> **What the task requires**
Look through the listing below and report every line that contains "icon".

> **Extracted material**
===

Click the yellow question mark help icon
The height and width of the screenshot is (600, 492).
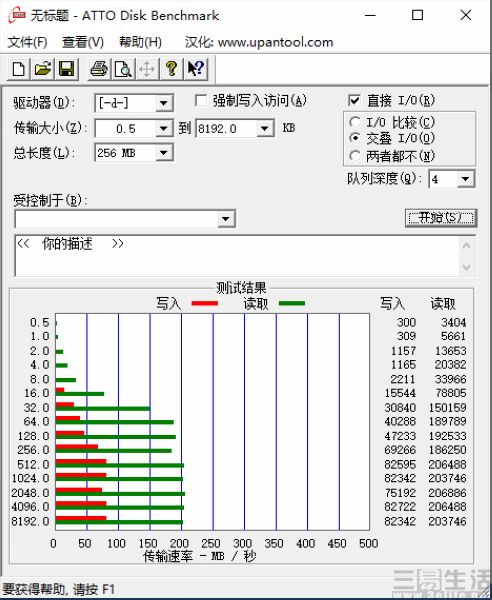point(171,69)
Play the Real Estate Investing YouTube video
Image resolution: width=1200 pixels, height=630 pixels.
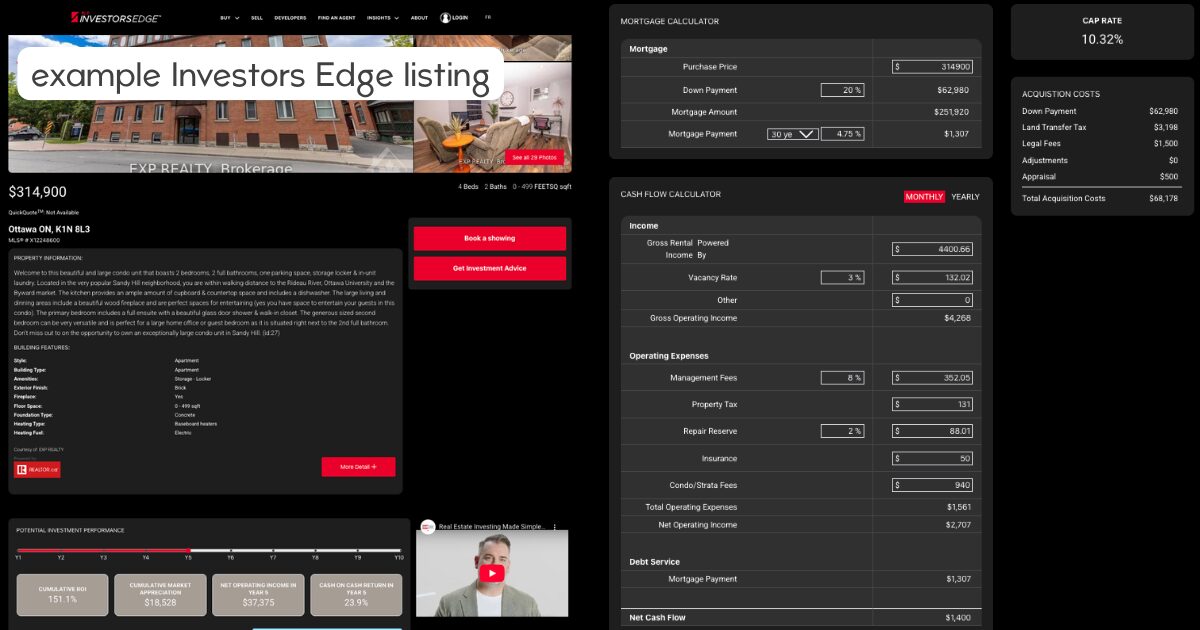click(491, 573)
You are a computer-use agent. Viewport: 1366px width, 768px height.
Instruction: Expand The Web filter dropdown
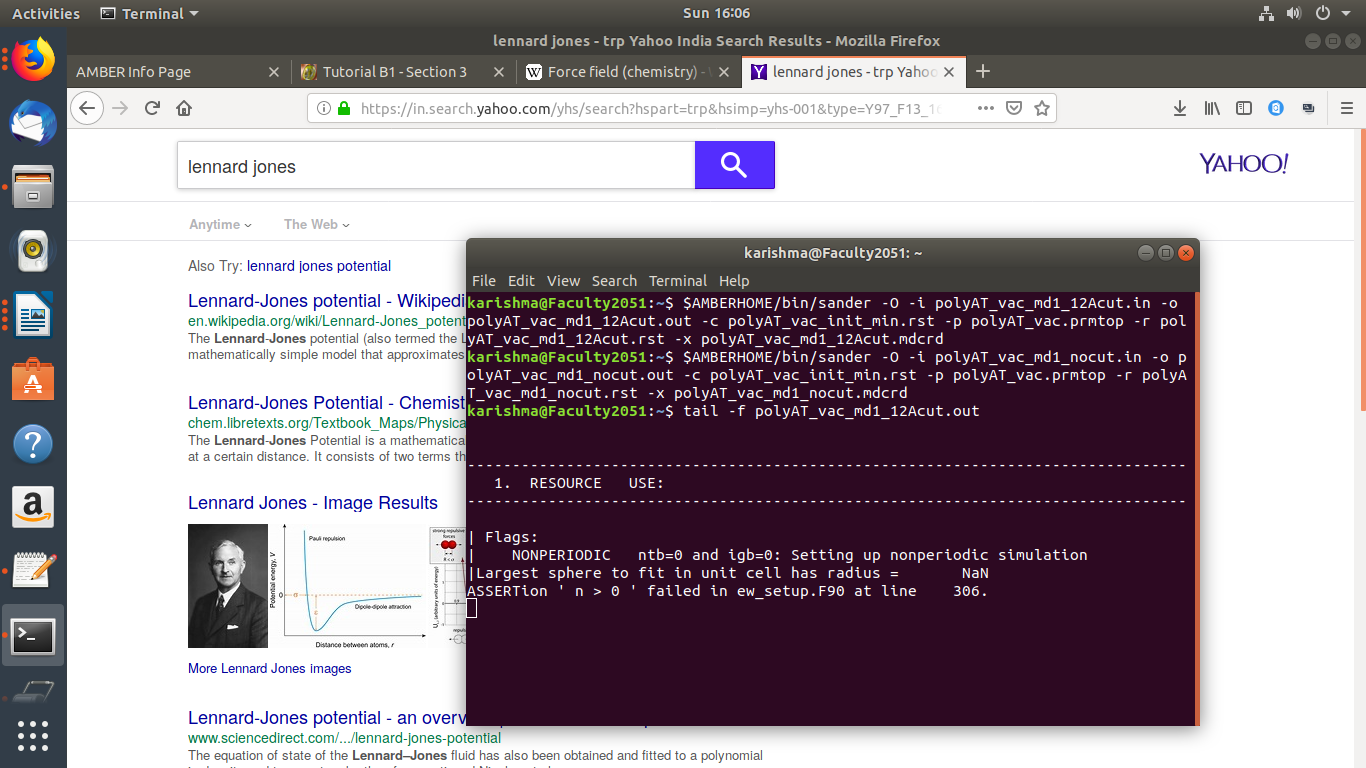tap(316, 225)
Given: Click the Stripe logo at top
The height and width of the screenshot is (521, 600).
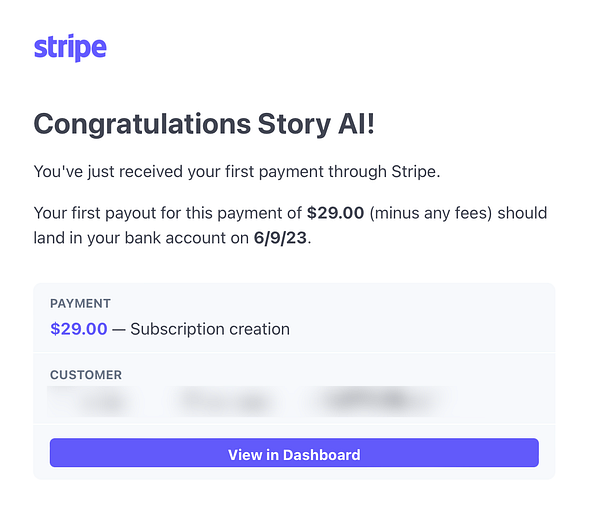Looking at the screenshot, I should 70,47.
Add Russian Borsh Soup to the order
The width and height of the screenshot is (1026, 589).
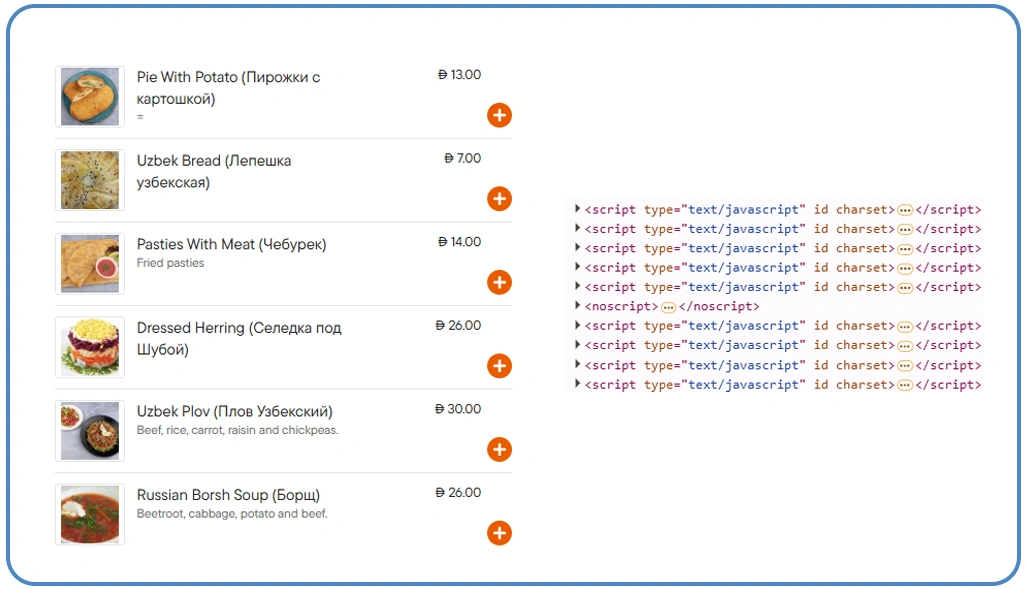(499, 533)
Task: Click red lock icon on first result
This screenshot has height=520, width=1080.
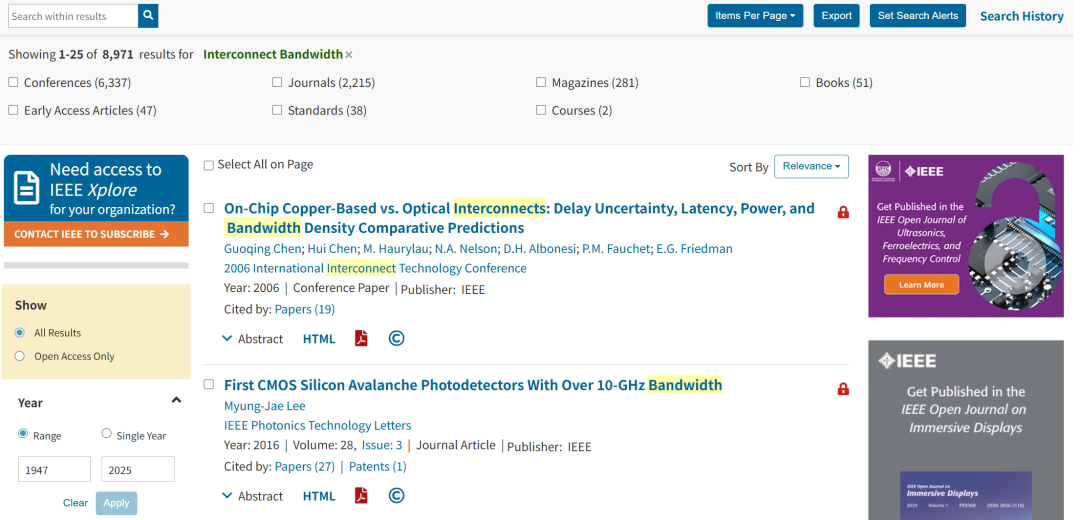Action: pyautogui.click(x=843, y=212)
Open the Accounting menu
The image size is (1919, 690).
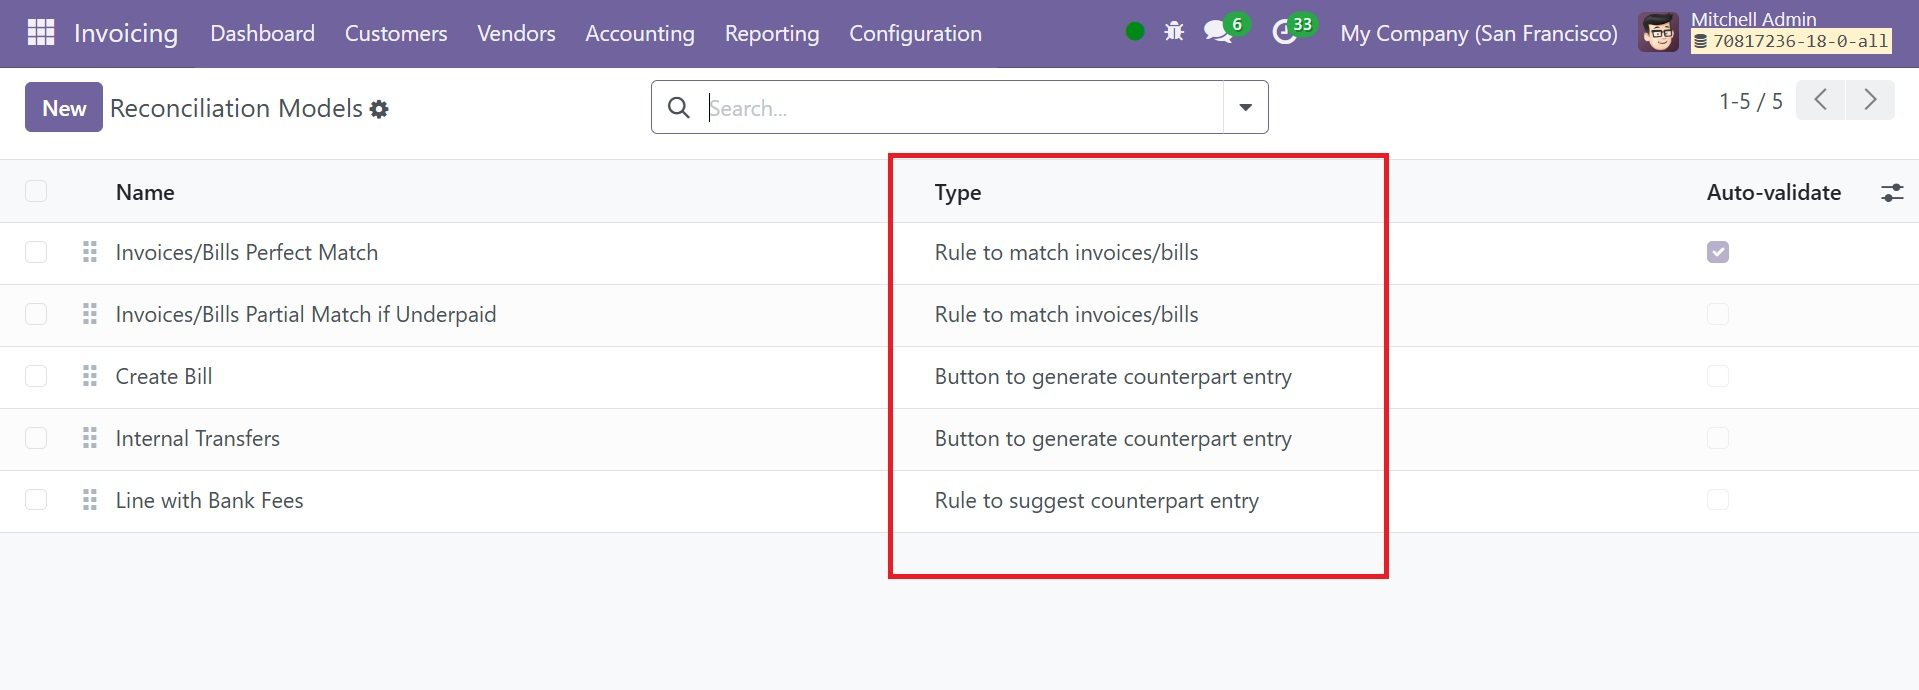coord(639,33)
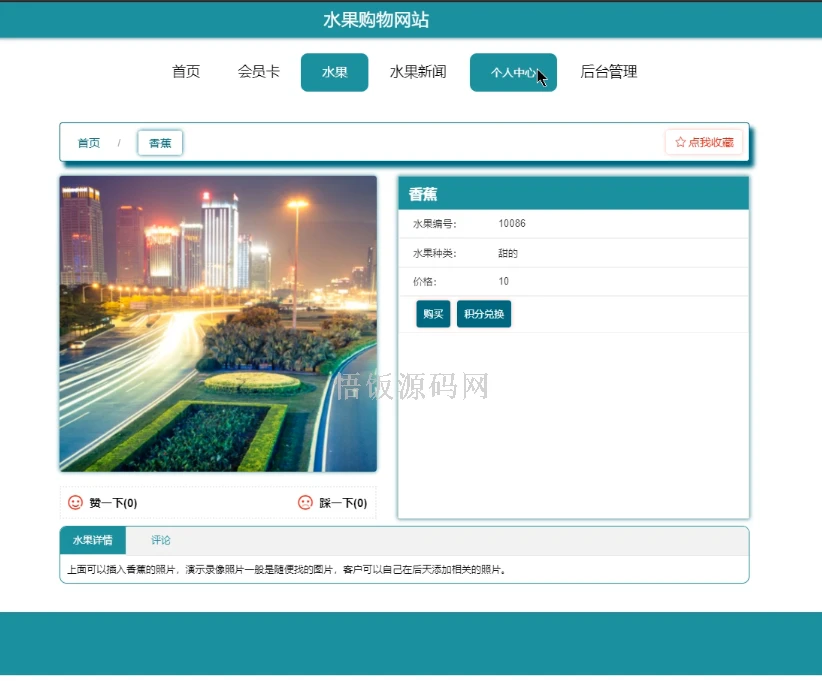822x681 pixels.
Task: Open 首页 from the breadcrumb trail
Action: coord(87,142)
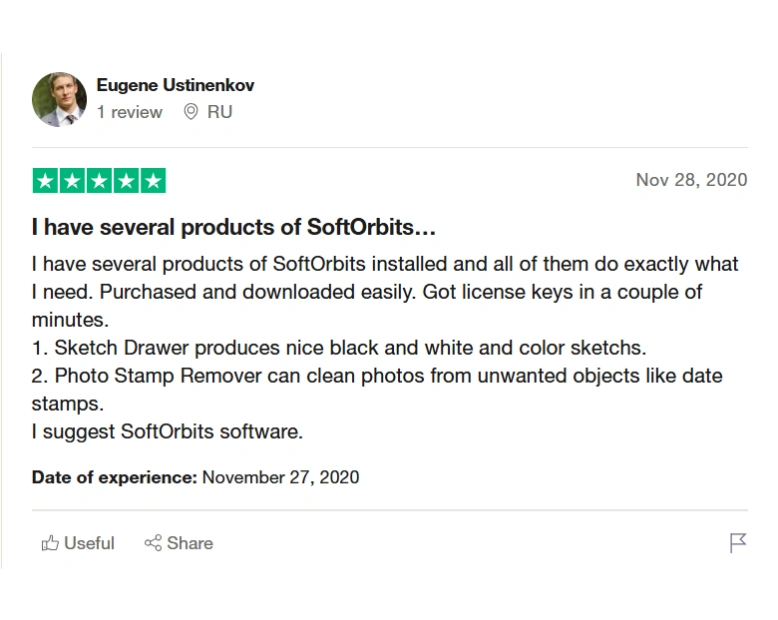Screen dimensions: 778x620
Task: Click the Nov 28, 2020 review date
Action: click(691, 180)
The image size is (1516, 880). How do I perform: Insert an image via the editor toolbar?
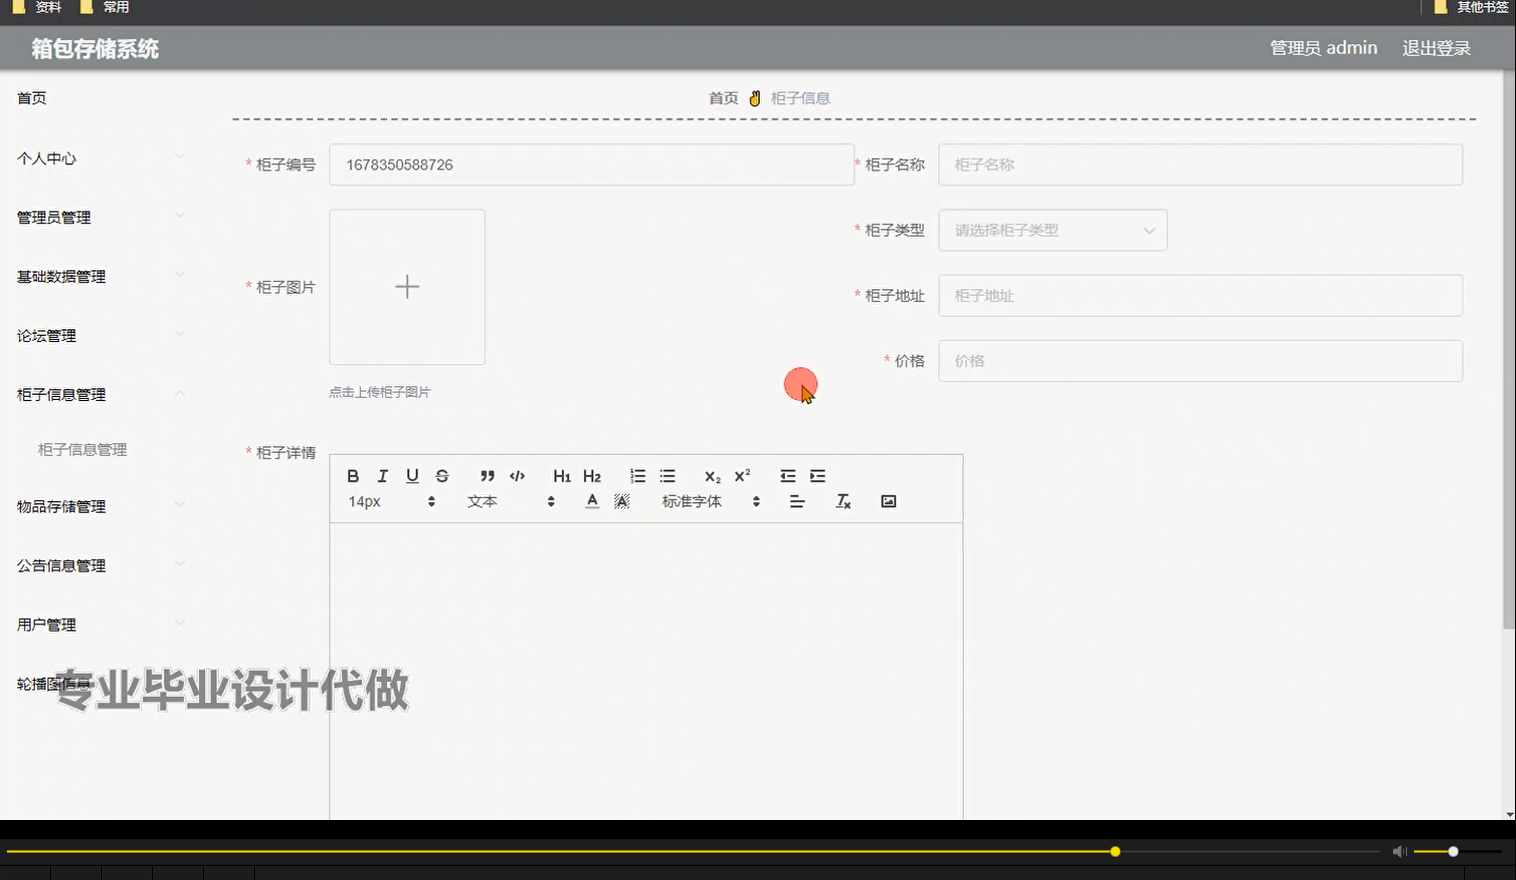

===

> **Exercise solution**
Click the yellow question mark help icon
Task: Click red lock icon on first result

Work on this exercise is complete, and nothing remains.